> **DATASET EXCERPTS**:
-=-=-=-=-

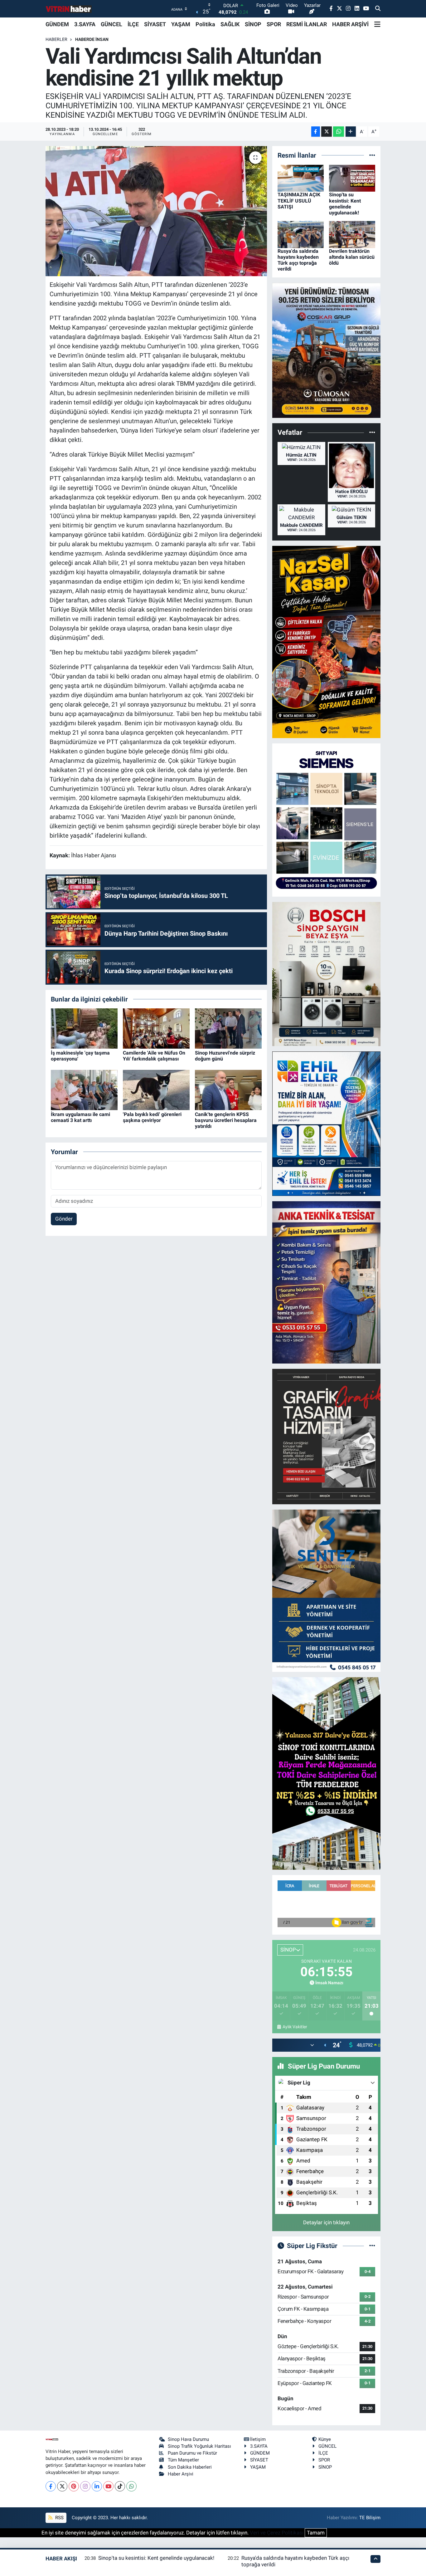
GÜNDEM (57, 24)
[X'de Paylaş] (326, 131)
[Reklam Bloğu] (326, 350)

-=-=-=-=-

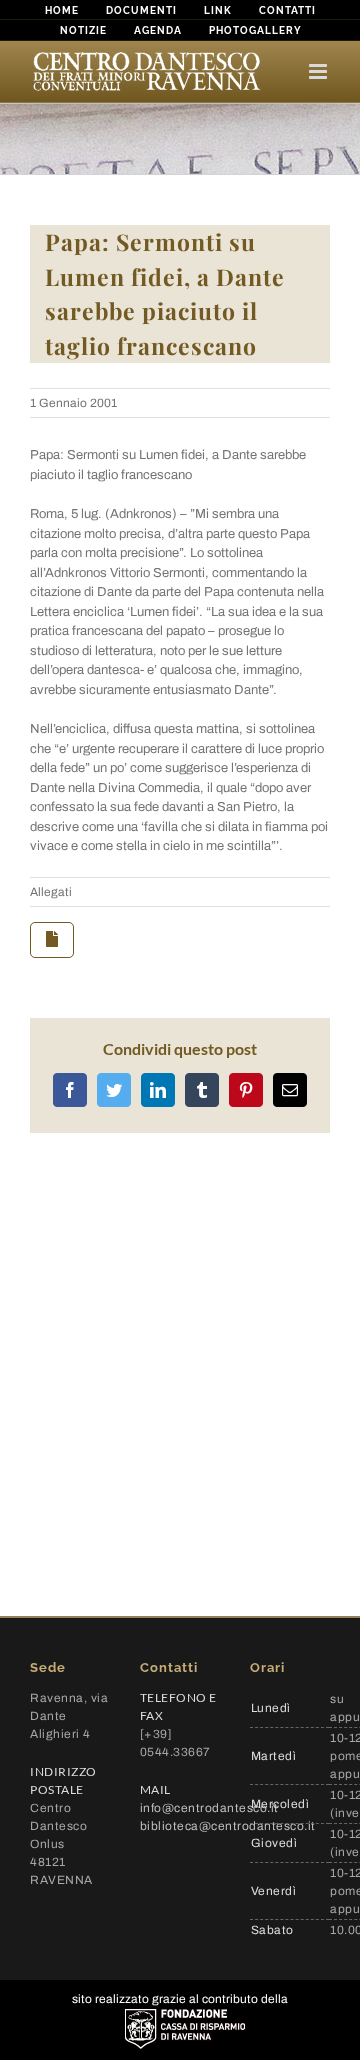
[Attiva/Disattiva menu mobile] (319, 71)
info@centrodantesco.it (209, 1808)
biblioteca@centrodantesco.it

-=-=-=-=-

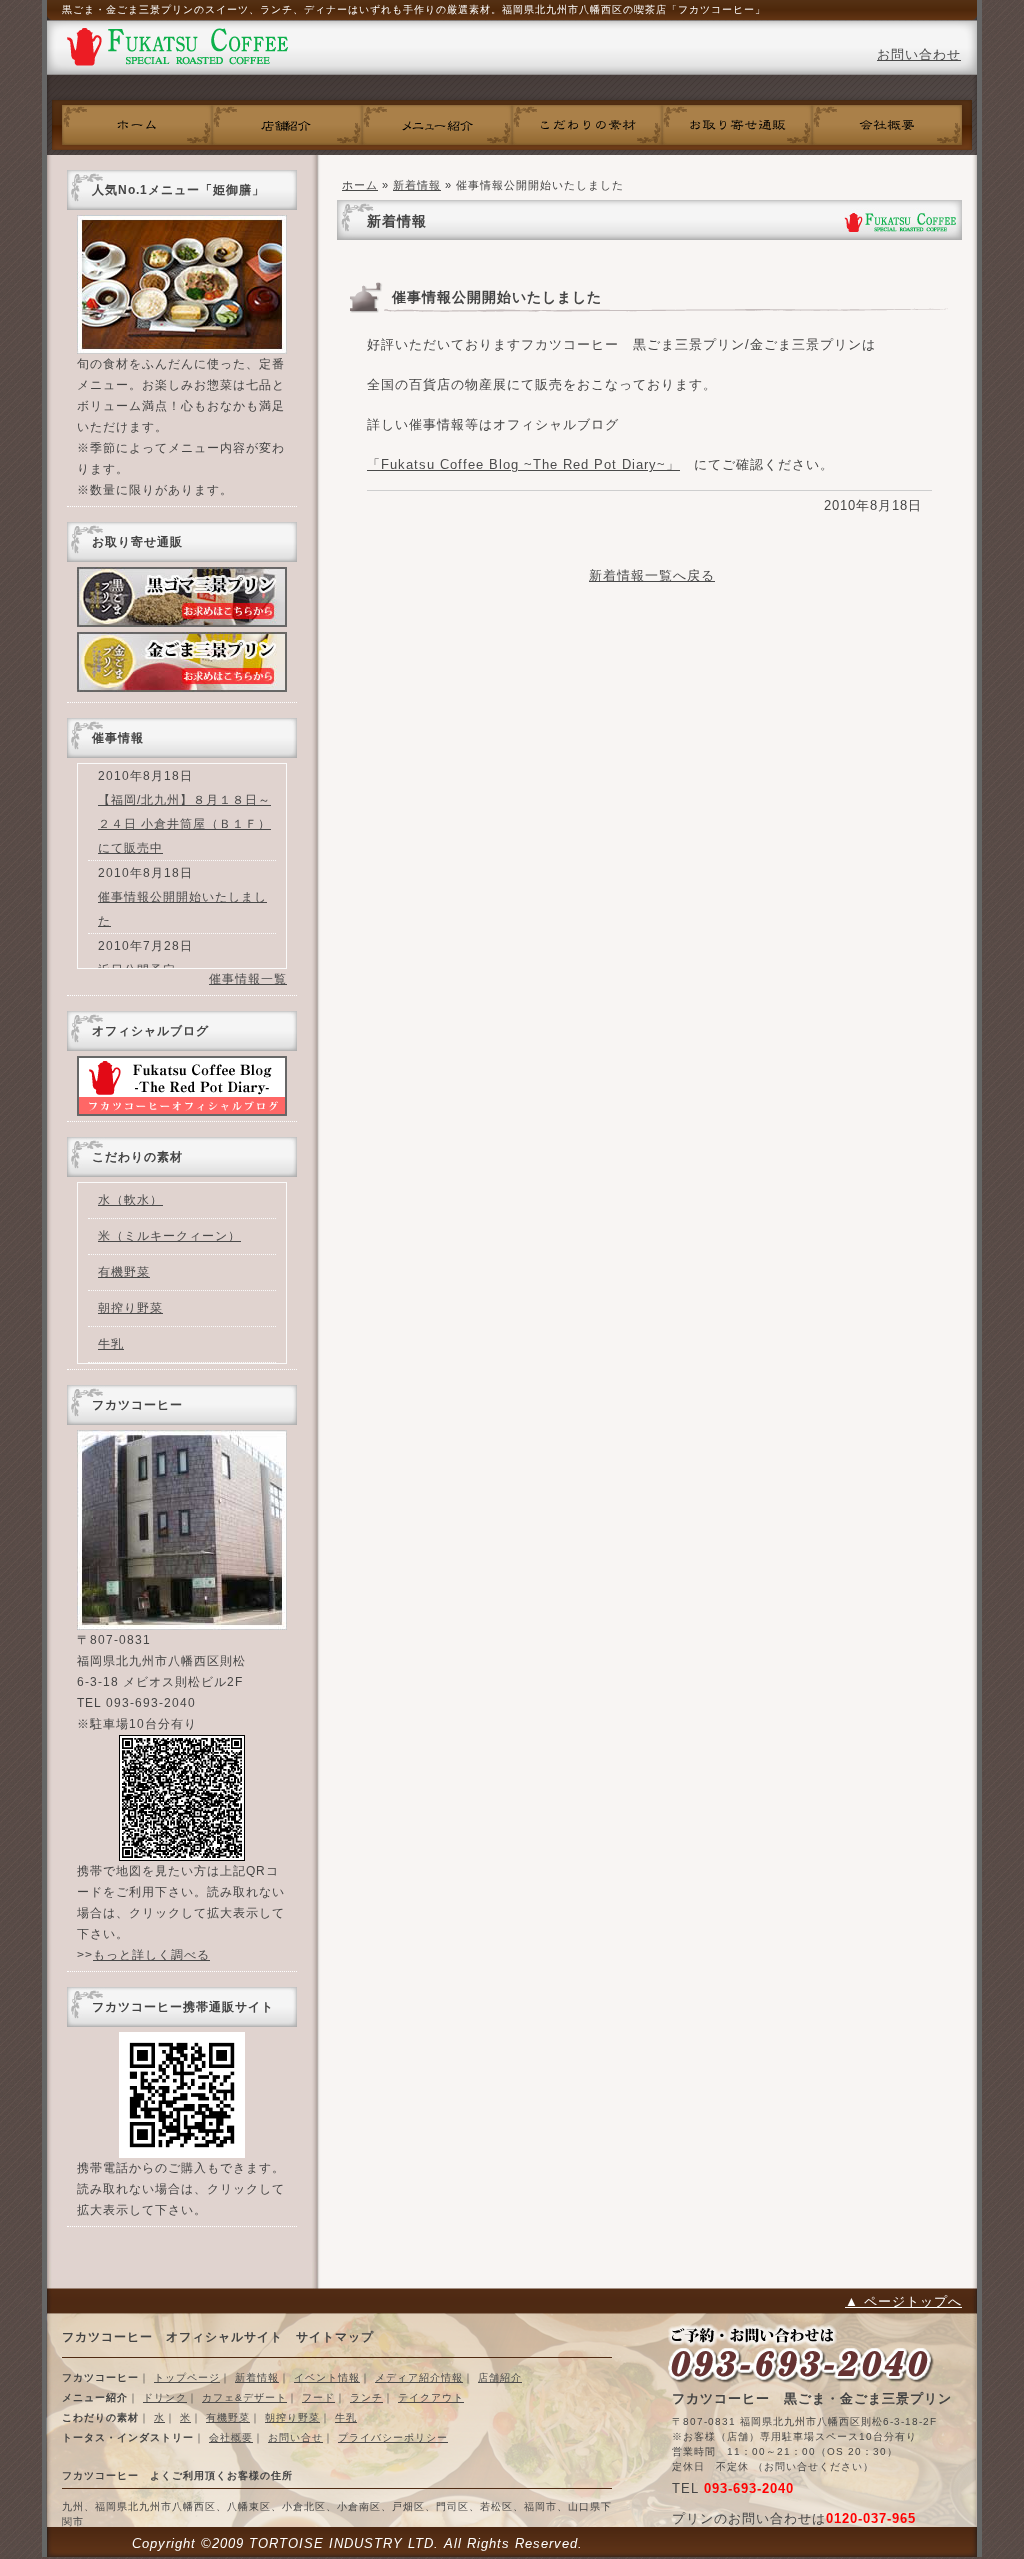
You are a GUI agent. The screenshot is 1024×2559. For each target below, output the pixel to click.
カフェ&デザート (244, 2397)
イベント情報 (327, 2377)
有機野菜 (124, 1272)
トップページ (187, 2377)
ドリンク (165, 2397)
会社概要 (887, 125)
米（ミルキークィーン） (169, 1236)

-=-=-=-=-

> **EXERCISE INSTRUCTIONS**:
Report every line of the entries that carries the word "centrodantesco".

> **RESULT OF THE TASK**:
info@centrodantesco.it (209, 1808)
biblioteca@centrodantesco.it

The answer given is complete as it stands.